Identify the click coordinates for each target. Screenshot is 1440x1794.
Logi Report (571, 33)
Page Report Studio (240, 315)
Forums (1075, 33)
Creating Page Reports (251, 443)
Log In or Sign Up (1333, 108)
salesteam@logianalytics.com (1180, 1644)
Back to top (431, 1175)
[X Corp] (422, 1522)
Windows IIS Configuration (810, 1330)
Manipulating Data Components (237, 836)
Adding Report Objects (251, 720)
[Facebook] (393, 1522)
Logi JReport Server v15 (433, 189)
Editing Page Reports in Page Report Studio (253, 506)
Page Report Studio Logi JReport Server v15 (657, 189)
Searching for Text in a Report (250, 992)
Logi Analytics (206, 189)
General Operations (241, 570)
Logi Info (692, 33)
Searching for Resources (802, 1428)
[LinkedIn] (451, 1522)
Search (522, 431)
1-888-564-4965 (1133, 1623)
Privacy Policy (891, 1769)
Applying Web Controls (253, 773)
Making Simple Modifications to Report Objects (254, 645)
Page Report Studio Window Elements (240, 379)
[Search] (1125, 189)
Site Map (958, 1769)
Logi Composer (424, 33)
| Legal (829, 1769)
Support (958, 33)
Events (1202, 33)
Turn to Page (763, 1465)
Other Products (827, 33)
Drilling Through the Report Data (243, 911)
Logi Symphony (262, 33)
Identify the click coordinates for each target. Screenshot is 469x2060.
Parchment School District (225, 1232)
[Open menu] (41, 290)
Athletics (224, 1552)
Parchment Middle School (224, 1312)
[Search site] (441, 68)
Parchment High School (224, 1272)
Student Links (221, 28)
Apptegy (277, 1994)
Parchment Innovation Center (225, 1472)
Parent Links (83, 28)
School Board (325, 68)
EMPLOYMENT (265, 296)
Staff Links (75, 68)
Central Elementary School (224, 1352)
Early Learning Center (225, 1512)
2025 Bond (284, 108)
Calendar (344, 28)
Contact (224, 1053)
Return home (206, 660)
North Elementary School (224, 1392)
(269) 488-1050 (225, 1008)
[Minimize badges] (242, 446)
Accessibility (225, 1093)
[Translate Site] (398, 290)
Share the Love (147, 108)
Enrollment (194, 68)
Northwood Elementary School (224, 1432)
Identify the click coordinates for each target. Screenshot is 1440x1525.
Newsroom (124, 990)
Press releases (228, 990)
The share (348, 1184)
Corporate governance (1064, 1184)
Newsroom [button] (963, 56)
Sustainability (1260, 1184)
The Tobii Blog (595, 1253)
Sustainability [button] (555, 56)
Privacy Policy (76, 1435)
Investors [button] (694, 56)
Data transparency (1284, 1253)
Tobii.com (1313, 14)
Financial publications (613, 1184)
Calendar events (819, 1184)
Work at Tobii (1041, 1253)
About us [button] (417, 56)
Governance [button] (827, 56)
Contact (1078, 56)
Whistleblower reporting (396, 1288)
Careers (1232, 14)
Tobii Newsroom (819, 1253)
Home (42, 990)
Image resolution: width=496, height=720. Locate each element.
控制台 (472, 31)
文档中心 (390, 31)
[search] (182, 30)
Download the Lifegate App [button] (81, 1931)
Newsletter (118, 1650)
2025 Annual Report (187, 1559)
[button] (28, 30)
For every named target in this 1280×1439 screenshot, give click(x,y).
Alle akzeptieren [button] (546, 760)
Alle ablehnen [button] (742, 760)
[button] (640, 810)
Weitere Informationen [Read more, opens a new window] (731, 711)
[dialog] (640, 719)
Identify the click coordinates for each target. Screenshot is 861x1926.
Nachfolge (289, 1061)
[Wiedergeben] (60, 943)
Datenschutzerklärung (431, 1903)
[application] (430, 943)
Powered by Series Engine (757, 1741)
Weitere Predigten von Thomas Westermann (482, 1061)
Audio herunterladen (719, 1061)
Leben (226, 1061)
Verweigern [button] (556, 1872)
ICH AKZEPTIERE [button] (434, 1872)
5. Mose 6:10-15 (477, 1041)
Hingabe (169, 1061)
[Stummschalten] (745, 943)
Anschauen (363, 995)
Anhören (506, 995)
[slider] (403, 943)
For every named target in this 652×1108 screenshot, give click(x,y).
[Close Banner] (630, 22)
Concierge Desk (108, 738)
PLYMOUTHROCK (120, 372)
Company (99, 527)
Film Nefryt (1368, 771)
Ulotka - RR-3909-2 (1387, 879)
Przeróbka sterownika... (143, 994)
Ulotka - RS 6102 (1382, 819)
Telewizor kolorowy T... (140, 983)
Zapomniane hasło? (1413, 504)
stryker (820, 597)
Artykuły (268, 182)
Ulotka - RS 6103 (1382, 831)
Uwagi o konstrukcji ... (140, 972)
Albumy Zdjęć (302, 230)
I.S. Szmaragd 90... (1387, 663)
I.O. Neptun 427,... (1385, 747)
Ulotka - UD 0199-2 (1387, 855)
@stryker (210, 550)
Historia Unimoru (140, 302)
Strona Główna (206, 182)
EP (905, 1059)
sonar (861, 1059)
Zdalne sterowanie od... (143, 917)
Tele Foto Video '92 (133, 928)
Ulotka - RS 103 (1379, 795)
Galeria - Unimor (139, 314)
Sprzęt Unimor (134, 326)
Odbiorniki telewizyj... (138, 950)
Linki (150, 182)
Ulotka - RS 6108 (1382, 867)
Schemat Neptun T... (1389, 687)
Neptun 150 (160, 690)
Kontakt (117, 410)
###
Brief » Reproduce every record above line for line, without changing anything.

Reply to the exercise »
Identify the click coordinates for each target. Screenshot is 1440x1794.
Logi Report (571, 33)
Page Report Studio (240, 315)
Forums (1075, 33)
Creating Page Reports (251, 443)
Log In or Sign Up (1333, 108)
salesteam@logianalytics.com (1180, 1644)
Back to top (431, 1175)
[X Corp] (422, 1522)
Windows IIS Configuration (810, 1330)
Manipulating Data Components (237, 836)
Adding Report Objects (251, 720)
[Facebook] (393, 1522)
Logi JReport Server v15 (433, 189)
Editing Page Reports in Page Report Studio (253, 506)
Page Report Studio Logi JReport Server v15 (657, 189)
Searching for Text in a Report (250, 992)
Logi Analytics (206, 189)
General Operations (241, 570)
Logi Info (692, 33)
Searching for Resources (802, 1428)
[LinkedIn] (451, 1522)
Search (522, 431)
1-888-564-4965 (1133, 1623)
Privacy Policy (891, 1769)
Applying Web Controls (253, 773)
Making Simple Modifications to Report Objects (254, 645)
Page Report Studio Window Elements (240, 379)
[Search] (1125, 189)
Site Map (958, 1769)
Logi Composer (424, 33)
| Legal (829, 1769)
Support (958, 33)
Events (1202, 33)
Turn to Page (763, 1465)
Other Products (827, 33)
Drilling Through the Report Data (243, 911)
Logi Symphony (262, 33)
Identify the click coordinates for each target. Screenshot is 469x2060.
Parchment School District (225, 1232)
[Open menu] (41, 290)
Athletics (224, 1552)
Parchment Middle School (224, 1312)
[Search site] (441, 68)
Parchment High School (224, 1272)
Student Links (221, 28)
Apptegy (277, 1994)
Parchment Innovation Center (225, 1472)
Parent Links (83, 28)
School Board (325, 68)
EMPLOYMENT (265, 296)
Staff Links (75, 68)
Central Elementary School (224, 1352)
Early Learning Center (225, 1512)
2025 Bond (284, 108)
Calendar (344, 28)
Contact (224, 1053)
Return home (206, 660)
North Elementary School (224, 1392)
(269) 488-1050 (225, 1008)
[Minimize badges] (242, 446)
Accessibility (225, 1093)
[Translate Site] (398, 290)
Share the Love (147, 108)
Enrollment (194, 68)
Northwood Elementary School (224, 1432)
Identify the click coordinates for each target. Screenshot is 1440x1525.
Newsroom (124, 990)
Press releases (228, 990)
The share (348, 1184)
Corporate governance (1064, 1184)
Newsroom [button] (963, 56)
Sustainability (1260, 1184)
The Tobii Blog (595, 1253)
Sustainability [button] (555, 56)
Privacy Policy (76, 1435)
Investors [button] (694, 56)
Data transparency (1284, 1253)
Tobii.com (1313, 14)
Financial publications (613, 1184)
Calendar events (819, 1184)
Work at Tobii (1041, 1253)
About us [button] (417, 56)
Governance [button] (827, 56)
Contact (1078, 56)
Whistleblower reporting (396, 1288)
Careers (1232, 14)
Tobii Newsroom (819, 1253)
Home (42, 990)
Image resolution: width=496, height=720. Locate each element.
控制台 (472, 31)
文档中心 (390, 31)
[search] (182, 30)
Download the Lifegate App [button] (81, 1931)
Newsletter (118, 1650)
2025 Annual Report (187, 1559)
[button] (28, 30)
For every named target in this 1280×1439 screenshot, give click(x,y).
Alle akzeptieren [button] (546, 760)
Alle ablehnen [button] (742, 760)
[button] (640, 810)
Weitere Informationen [Read more, opens a new window] (731, 711)
[dialog] (640, 719)
Identify the click coordinates for each target. Screenshot is 861x1926.
Nachfolge (289, 1061)
[Wiedergeben] (60, 943)
Datenschutzerklärung (431, 1903)
[application] (430, 943)
Powered by Series Engine (757, 1741)
Weitere Predigten von Thomas Westermann (482, 1061)
Audio herunterladen (719, 1061)
Leben (226, 1061)
Verweigern [button] (556, 1872)
ICH AKZEPTIERE [button] (434, 1872)
5. Mose 6:10-15 (477, 1041)
Hingabe (169, 1061)
[Stummschalten] (745, 943)
Anschauen (363, 995)
Anhören (506, 995)
[slider] (403, 943)
For every named target in this 652×1108 screenshot, give click(x,y).
[Close Banner] (630, 22)
Concierge Desk (108, 738)
PLYMOUTHROCK (120, 372)
Company (99, 527)
Film Nefryt (1368, 771)
Ulotka - RR-3909-2 (1387, 879)
Przeróbka sterownika... (143, 994)
Ulotka - RS 6102 (1382, 819)
Telewizor kolorowy T... (140, 983)
Zapomniane hasło? (1413, 504)
stryker (820, 597)
Artykuły (268, 182)
Ulotka - RS 6103 (1382, 831)
Uwagi o konstrukcji ... (140, 972)
Albumy Zdjęć (302, 230)
I.S. Szmaragd 90... (1387, 663)
I.O. Neptun 427,... (1385, 747)
Ulotka - UD 0199-2 (1387, 855)
@stryker (210, 550)
Historia Unimoru (140, 302)
Strona Główna (206, 182)
EP (905, 1059)
sonar (861, 1059)
Zdalne sterowanie od... (143, 917)
Tele Foto Video '92 (133, 928)
Ulotka - RS 103 (1379, 795)
Galeria - Unimor (139, 314)
Sprzęt Unimor (134, 326)
Odbiorniki telewizyj... (138, 950)
Linki (150, 182)
Ulotka - RS 6108 (1382, 867)
Schemat Neptun T... (1389, 687)
Neptun 150 (160, 690)
Kontakt (117, 410)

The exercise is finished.